═══ SUPPLIED TEXT

FDA Graphic Warnings

RJ. Reynolds v. United States Food and Drug Administration, 696 F.3d 1205 (2012).

In August 2012 The U.S. Court of Appeals for the D.C. Circuit issued a ruling finding the FDA’s new graphic health warning requirement for cigarettes and advertising unlawful.  The FDA rule, which was scheduled to go into effect in September 2012, would require larger health warnings that cover the top 50 percent of the front and back panels of cigarette packages and the top 20 percent of printed cigarette advertisements.  The rule was mandated by Congress as part of the 2009 Family Smoking Prevention and Tobacco Control Act (FSPTCA).  More information on the proposed warnings is available here.

══════
═══ DATA LISTING

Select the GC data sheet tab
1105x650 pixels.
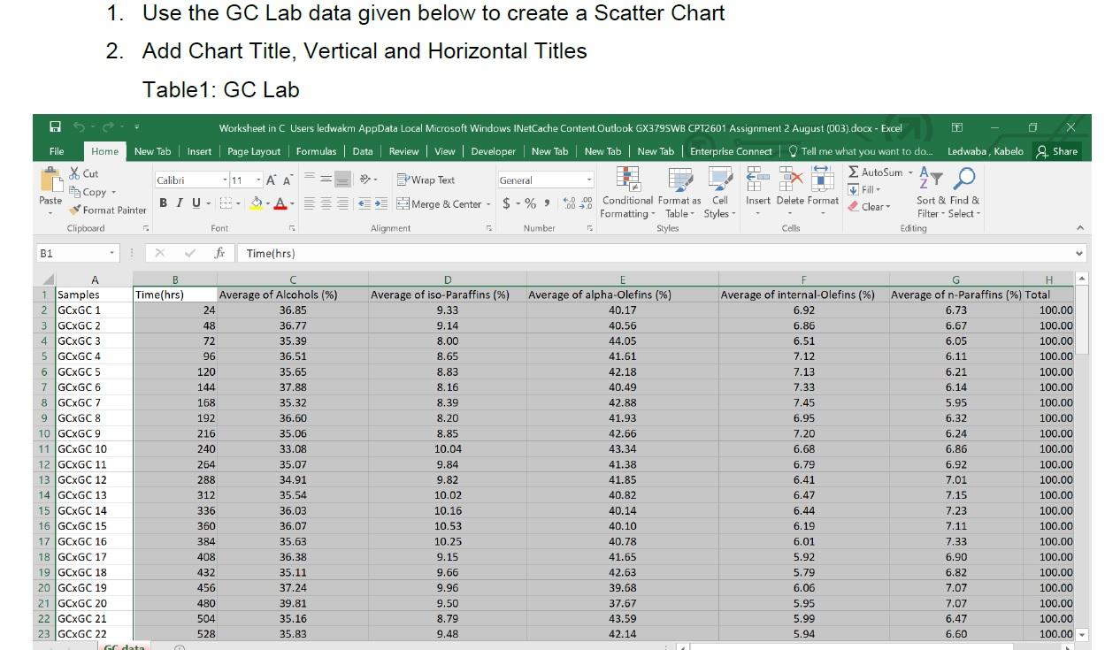click(x=122, y=646)
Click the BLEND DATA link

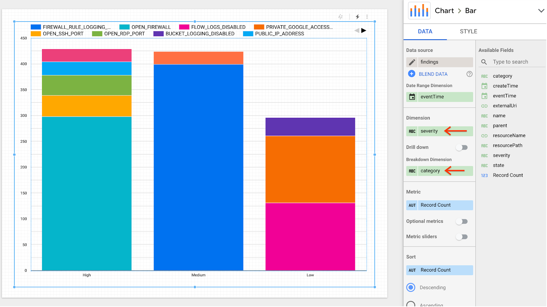tap(433, 74)
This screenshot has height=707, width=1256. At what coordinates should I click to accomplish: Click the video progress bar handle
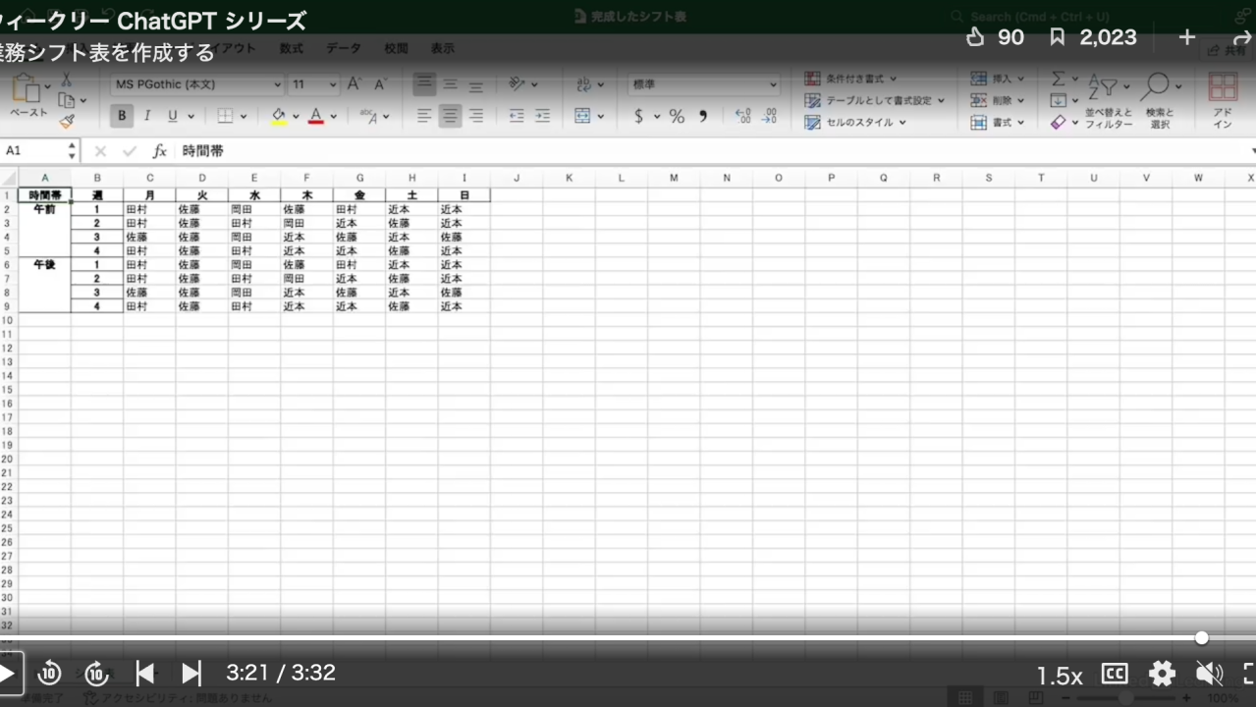coord(1202,638)
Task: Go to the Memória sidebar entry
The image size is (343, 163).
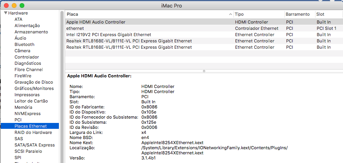Action: click(x=23, y=107)
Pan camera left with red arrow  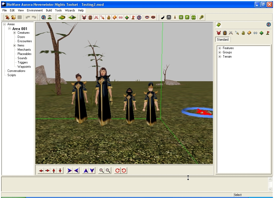[41, 171]
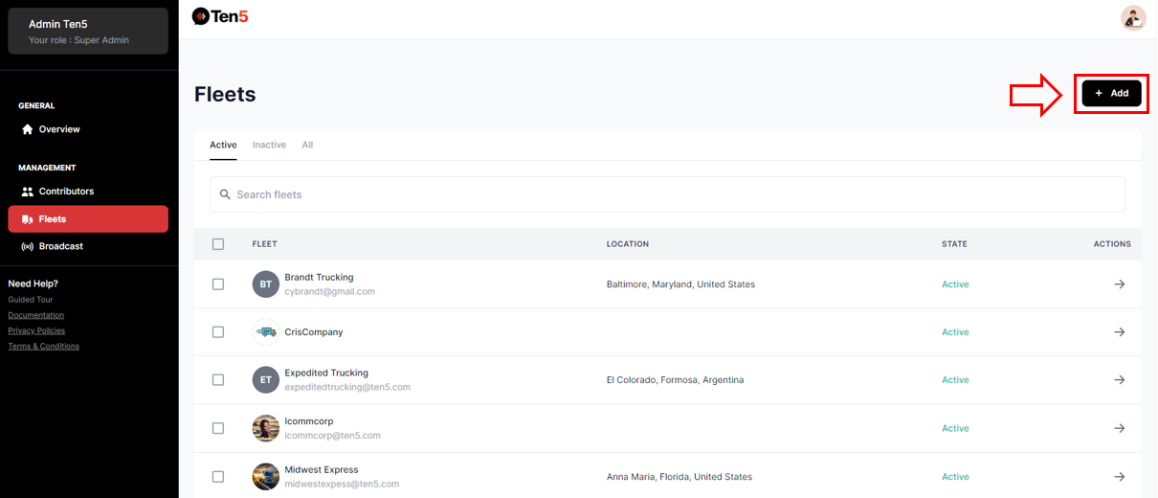Start the Guided Tour link
The height and width of the screenshot is (498, 1158).
pos(31,300)
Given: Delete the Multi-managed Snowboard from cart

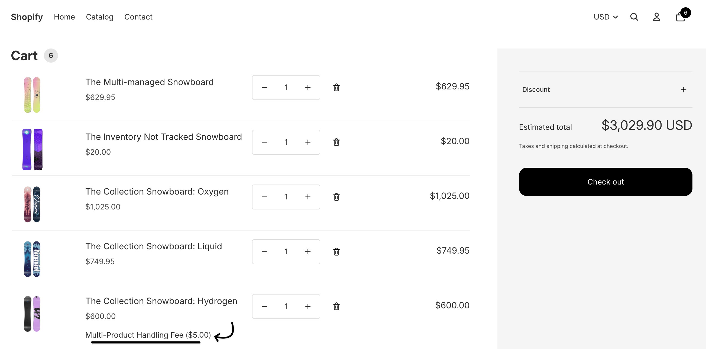Looking at the screenshot, I should (x=336, y=87).
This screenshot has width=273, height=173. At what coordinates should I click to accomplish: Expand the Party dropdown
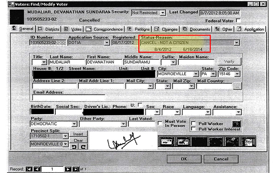click(x=74, y=124)
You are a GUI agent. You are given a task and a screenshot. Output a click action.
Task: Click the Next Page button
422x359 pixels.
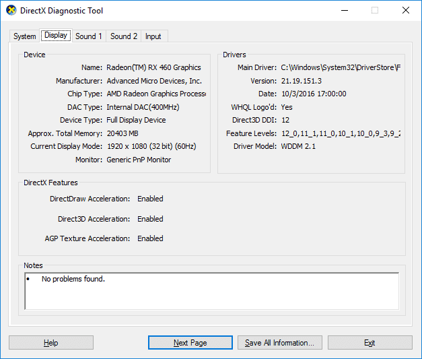[190, 343]
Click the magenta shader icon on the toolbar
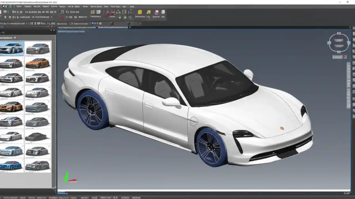Viewport: 355px width, 199px height. 156,12
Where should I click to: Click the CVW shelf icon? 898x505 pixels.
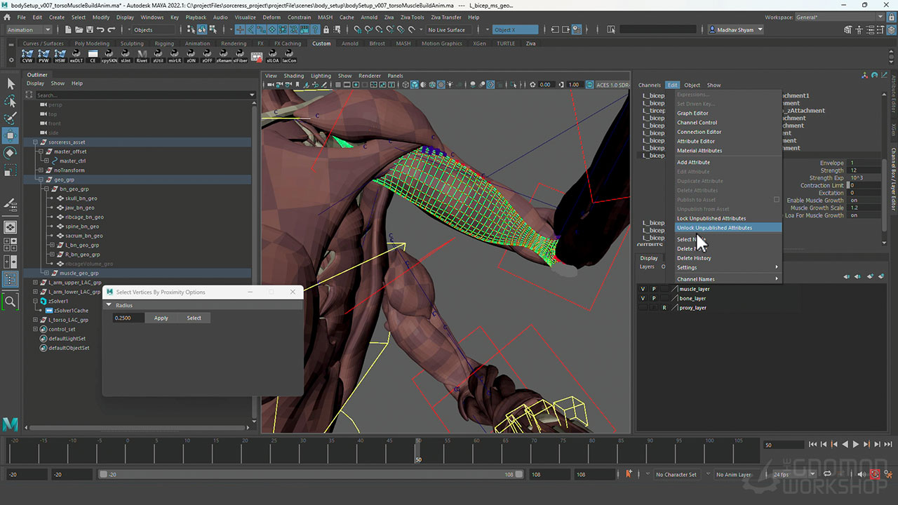click(x=27, y=56)
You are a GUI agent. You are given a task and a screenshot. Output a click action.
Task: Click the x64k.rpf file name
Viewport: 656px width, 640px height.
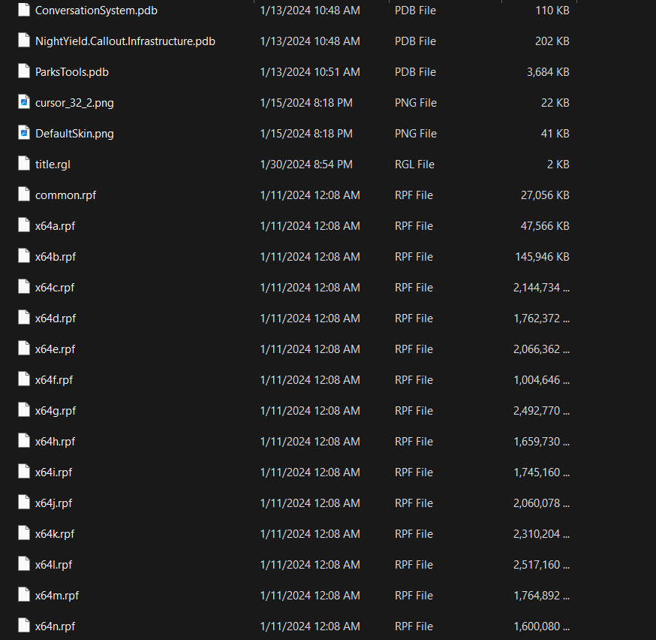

══════

### WORK TO BE COMPLETED
Duplicate the passage of the FDA graphic warnings text that starts with "FDA Graphic Warnings" and goes on through "is available here.".

### RESPONSE FOR THIS EXERCISE
FDA Graphic Warnings

RJ. Reynolds v. United States Food and Drug Administration, 696 F.3d 1205 (2012).

In August 2012 The U.S. Court of Appeals for the D.C. Circuit issued a ruling finding the FDA’s new graphic health warning requirement for cigarettes and advertising unlawful.  The FDA rule, which was scheduled to go into effect in September 2012, would require larger health warnings that cover the top 50 percent of the front and back panels of cigarette packages and the top 20 percent of printed cigarette advertisements.  The rule was mandated by Congress as part of the 2009 Family Smoking Prevention and Tobacco Control Act (FSPTCA).  More information on the proposed warnings is available here.